■ 文書部分 ■
┄┄┄┄┄┄

『ワールドトリガー』第223話「遠征選抜試験・21」 感想(隊長としての成果)

水上9番隊の強さの理由を知ったオサム。
隠岐は水上が元は将棋のプロを目指してたってことを知ってたから、この結論にたどりつくのがはやかったんだろうね。
あれだけのコマをひとりで操って勝ちまくれる、という発想はなかなか出てこないよなあ。

ひとりでやってれば、諏訪7番隊で発生してオサムが解決案を出したコミュニケーション問題が完全にゼロになるわけで、そりゃあ強い。
ついでに、水上以外の隊員がみんな戦闘シミュレーション以外の課題に取り組める、という二重においしいことになる。

┄┄┄┄┄┄

■ データ部分 ■
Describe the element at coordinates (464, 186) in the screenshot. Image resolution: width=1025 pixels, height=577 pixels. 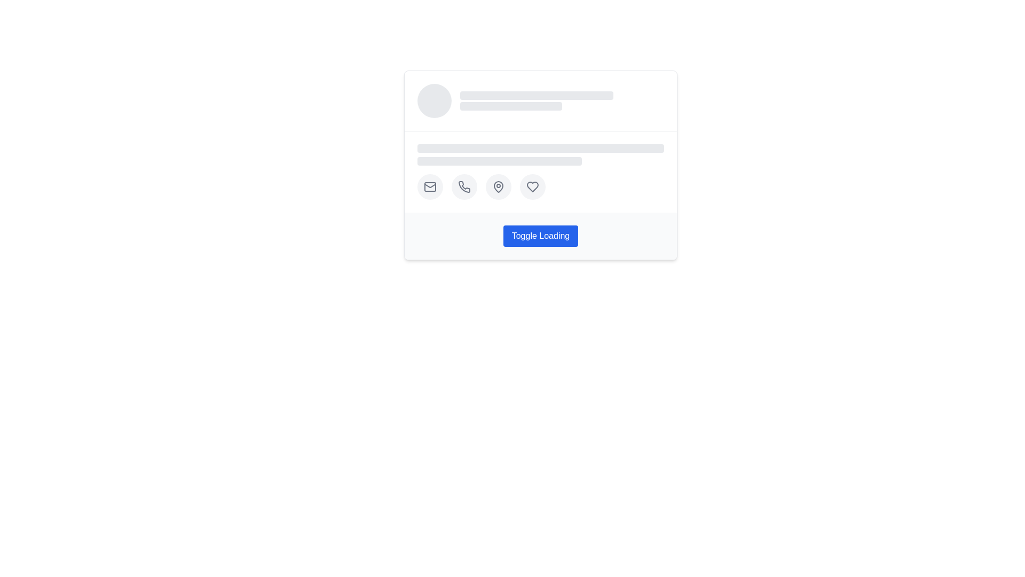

┄┄┄┄┄┄

■ 取り組む問題 ■
1/ 第223話の感想について、次の問いに答えてください。
(a) 隠岐が知っていた、水上の以前の目標は何か。
(b) コミュニケーション問題が発生したのはどの隊か。
(c) 水上以外の隊員が取り組めるのはどんな課題か。
2/ 第223話の感想では、水上がひとりでコマを操ることがなぜ強いとされているか、一〜三文で説明してください。
3/ 第223話の感想を、最後の文の後から続けて書いてください。
データはこの作業には使わない。

■ 解答結果 ■
1/
(a) 将棋のプロになること。
(b) 諏訪7番隊。
(c) 戦闘シミュレーション以外の課題。

2/ ひとりでやれば、諏訪7番隊で発生してオサムが解決案を出したようなコミュニケーション問題が完全にゼロになるからだ。さらに、水上以外の隊員がみんな戦闘シミュレーション以外の課題に取り組めるという利点も重なる。

3/
でも、上層部が単純に点数で判定をくだすのならいいけど、戦闘シミュレーションに対してどのような反応や動きをみせるのか、をみたい場合、そこらへんが採点不能になるわけで、それは問題にならないのかなあ、というところがとても気になる。


一方、柿崎3番隊では太一がヘコんでいた。
太一は物事を深く考え込まない性格なのかと思ってたけど、結構、ネガティブな感情をひきずるタイプなのかな。
来馬隊はみんなやさしくてなかよしだから、そういうところが出にくいだけで。

そう思ってたら「鈴鳴の先輩たちに申しわけないって思ったんす……」とか言いだして、なるほど、太一が一番ひっかかってるとこは、そこなのか。
自分の評価が低いと、来馬先輩や鋼くんに心配かけちゃうかな、とか、自分のせいで来馬先輩の評価が下がるんじゃ、とか考えてたのか。

「おれアホなんで寝たら大体忘れるんで」って言ってる顔が、いやこれ寝ても忘れられない案件って感じだ。
だって、ドラフトで最後まで残ったことも忘れられてないじゃん。

「……犬飼先輩は恨みます」
「……おう、ザキさん困らせねぇ程度にな」
って会話はちょっと笑った。
カゲさん、犬飼に冷たすぎる。
そして、ザキさんのことめっちゃ好きなんだな。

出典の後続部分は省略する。